Several features of the conduct we investigated distinguish it from typical obstruction-of-justice cases. First, the investigation concerned the President, and some of his actions, such as firing the FBI director, involved facially lawful acts within his Article II authority, which raises constitutional issues discussed below. At the same time, the President’s position as the head of the Executive Branch provided him with unique and powerful means of influencing official proceedings, subordinate officers, and potential witnesses—all of which is relevant to a potential obstruction-of-justice analysis.

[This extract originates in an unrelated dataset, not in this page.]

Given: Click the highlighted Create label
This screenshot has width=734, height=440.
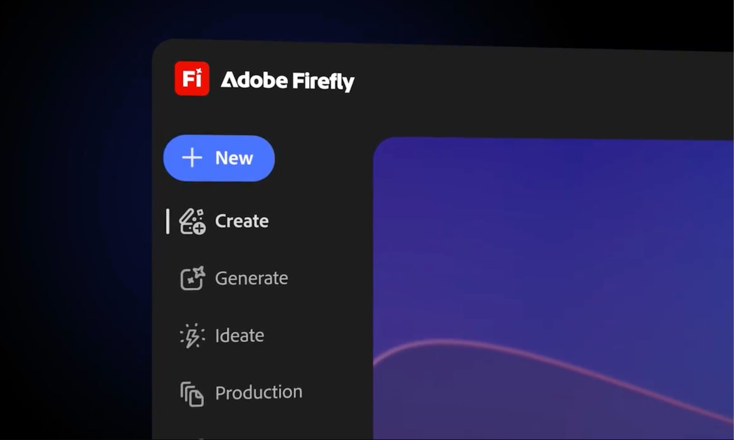Looking at the screenshot, I should click(241, 221).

Mr. Mueller is saying that Mr. Trump’s powers as president were tied in with the actions he took that could have constituted obstruction, like ousting James B. Comey as F.B.I. director. This made building a case more difficult because Mr. Trump had the authority as president to take many of the actions that were scrutinized.
— Michael S. Schmidt


On several occasions, the president directed aides not to publicly disclose the emails setting up the June 9 [2016] meeting, suggesting that the emails would not leak and that the number of lawyers with access to them should be limited. Before the emails became public, the president edited a press statement for Trump Jr. by deleting a line that acknowledged that the meeting was with ‘an individual who [Trump Jr.] was told might have information helpful to the campaign’ and instead said only the meeting was about adoptions of Russian children. When the press asked questions about the president’s involvement in Trump Jr.’s statement, the president’s personal lawyer repeatedly denied the president had played any role.

This confirms a New York Times report in July 2017 that disclosed that the president had helped draft the misleading statement made by his son Donald Trump Jr. and pushed for a version that did not reveal the true nature of the meeting. That The Times learned of the meeting at the time shook the president at the time and was a key factor in what was a tumultuous summer for the White House.
— Maggie Haberman


Both men believed the plan would require candidate Trump’s assent to succeed (were he to be elected president.) They also discussed the status of the Trump campaign and Manafort’s strategy for winning Democratic votes in Midwestern states.

This suggests that Russia was trying to influence the Trump campaign to support a plan that would have allowed Russia to control part of eastern Ukraine, which would have been a huge victory for the Kremlin. Mr. Manafort had shared internal campaign polling data with the Russian associate before their Aug. 2, 2016, meeting — and for some period afterward, the report said.